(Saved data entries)

........

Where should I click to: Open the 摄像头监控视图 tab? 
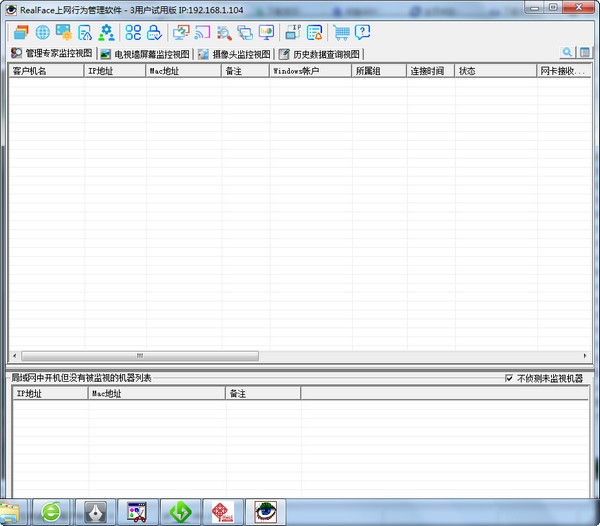pos(234,54)
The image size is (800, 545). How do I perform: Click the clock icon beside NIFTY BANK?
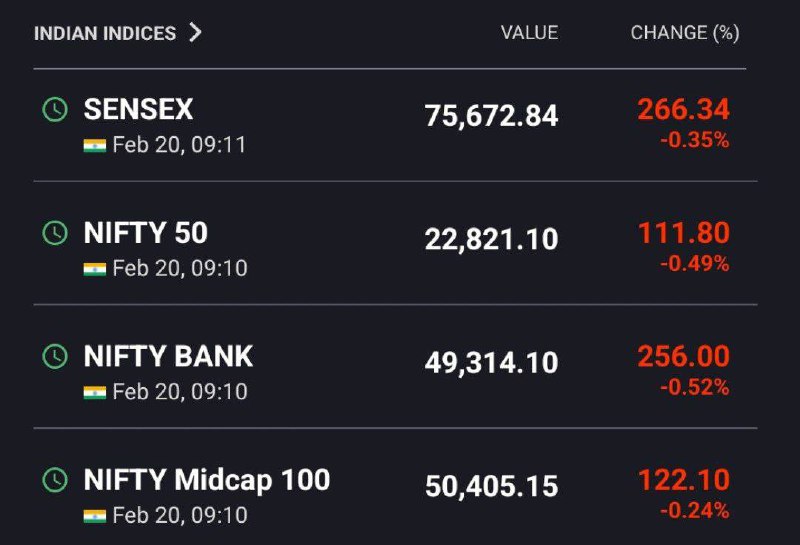[x=55, y=356]
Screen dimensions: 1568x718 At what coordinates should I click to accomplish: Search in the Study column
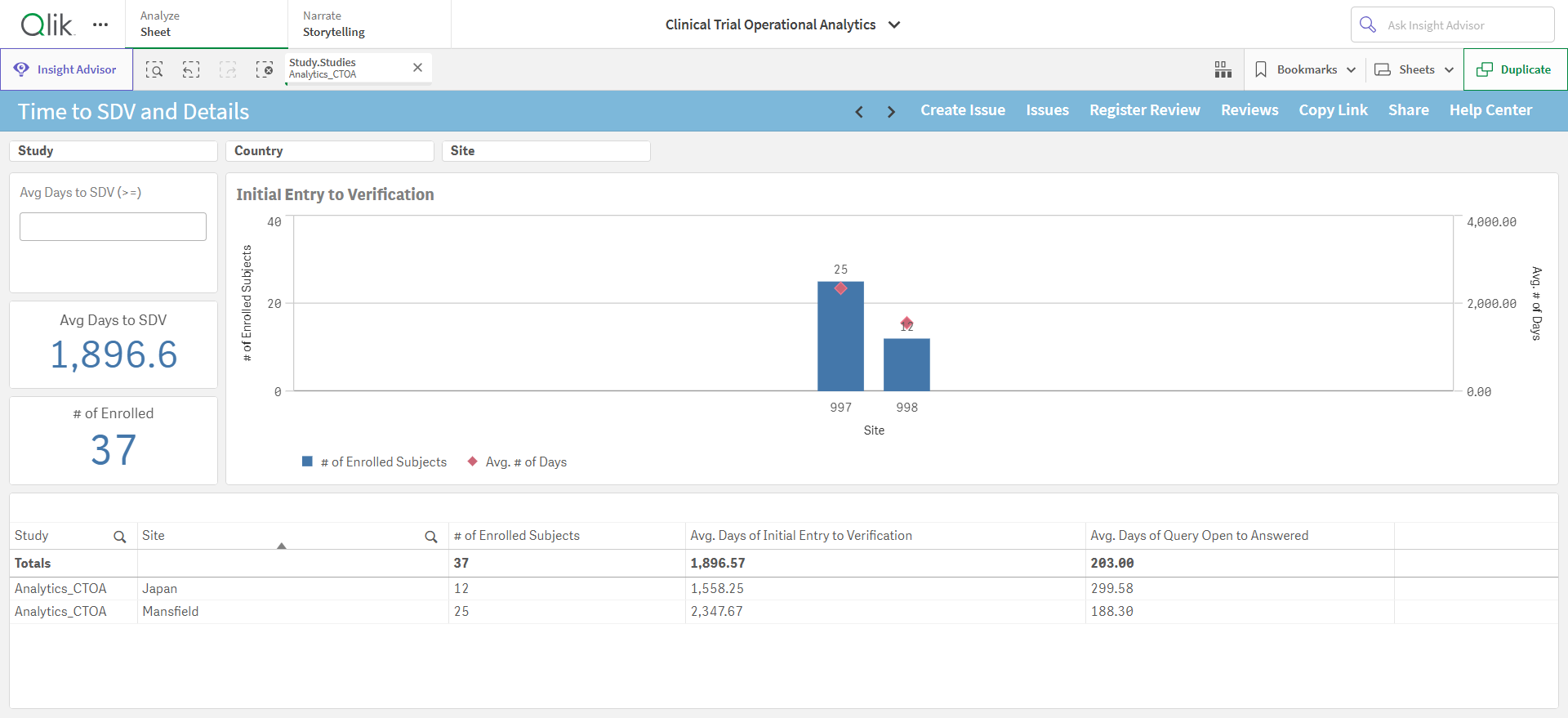pyautogui.click(x=119, y=537)
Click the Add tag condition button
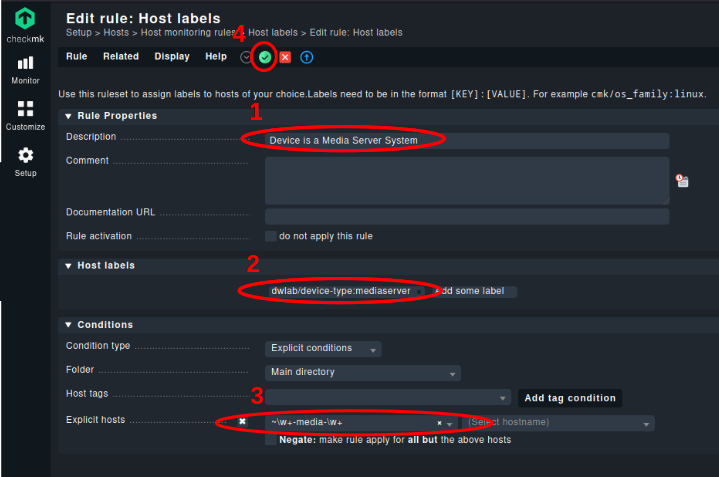The height and width of the screenshot is (477, 719). coord(570,398)
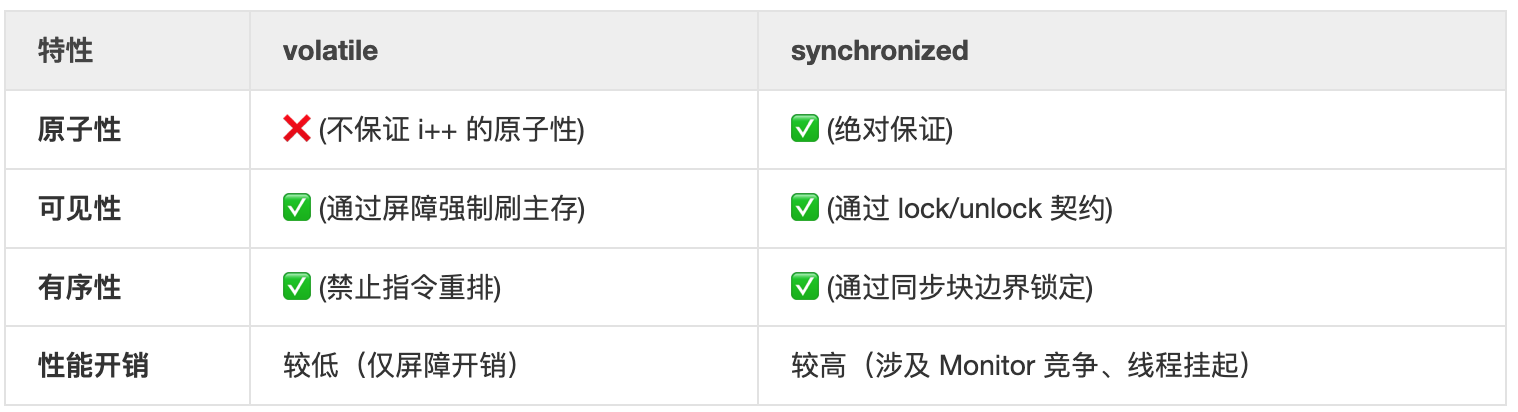Click the green checkmark before 通过屏障强制刷主存

pos(297,208)
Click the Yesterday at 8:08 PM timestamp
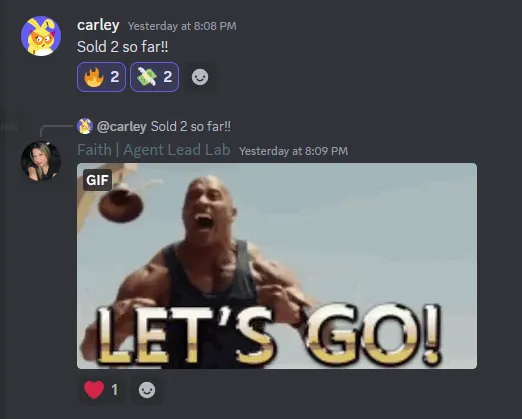The image size is (522, 419). [x=182, y=26]

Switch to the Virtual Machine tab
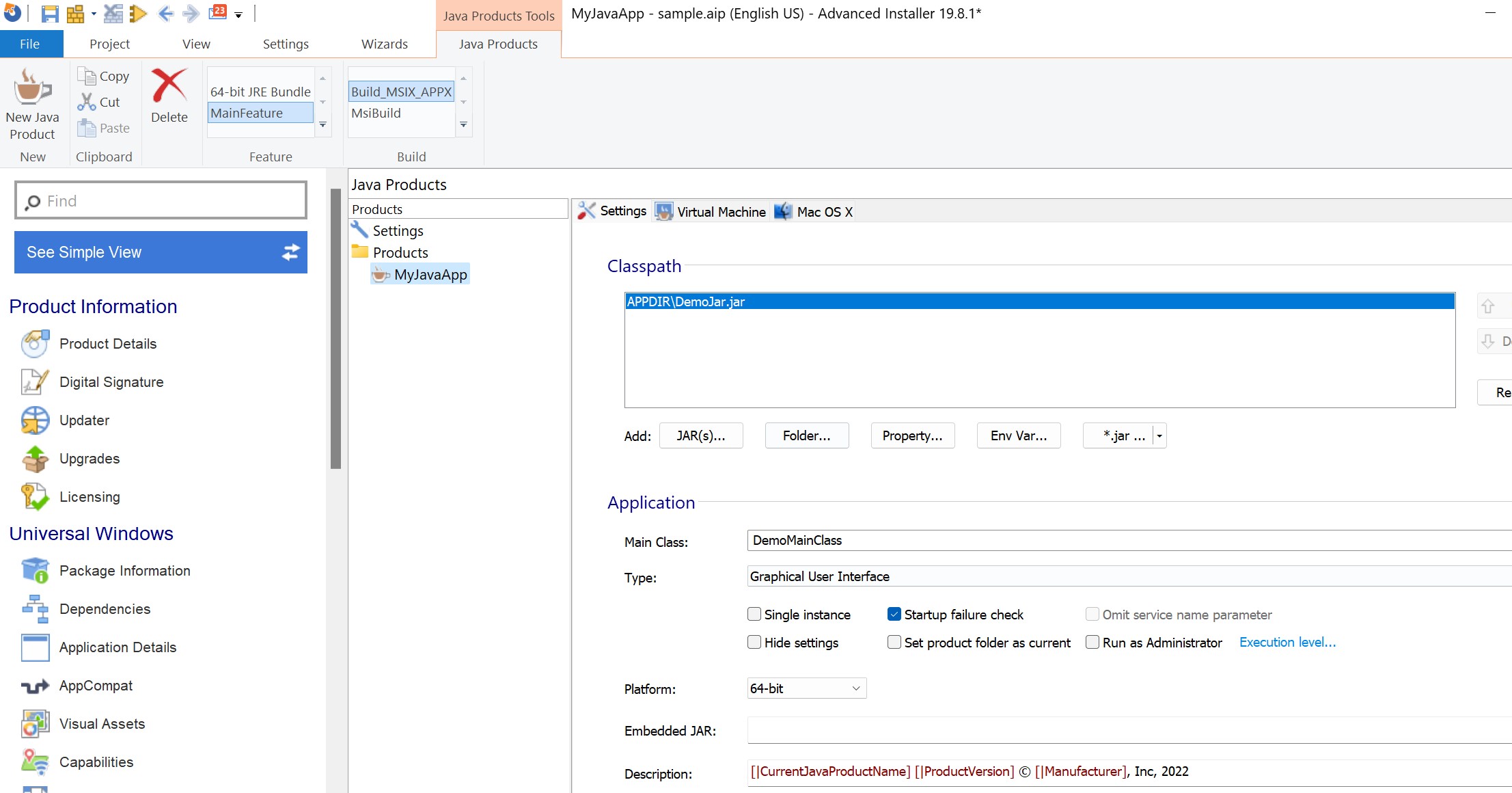(x=709, y=211)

........

• TASK DIRECTIONS
Retype the records verbatim, but not their images.

• SOLVED PROBLEM
Where should I click to: Open the 摄像头监控视图 tab? 
pos(234,54)
The image size is (800, 545). How do I perform: Click the clock icon beside NIFTY BANK?
[x=55, y=356]
Screen dimensions: 1568x718 At what coordinates should I click to accomplish: Search in the Study column
pyautogui.click(x=119, y=537)
Click the Add tag condition button
The height and width of the screenshot is (477, 719). coord(570,398)
Click the green checkmark before 通过屏障强制刷主存

pos(297,208)
Click the Yesterday at 8:08 PM timestamp
The image size is (522, 419). [x=182, y=26]

Switch to the Virtual Machine tab
(x=709, y=211)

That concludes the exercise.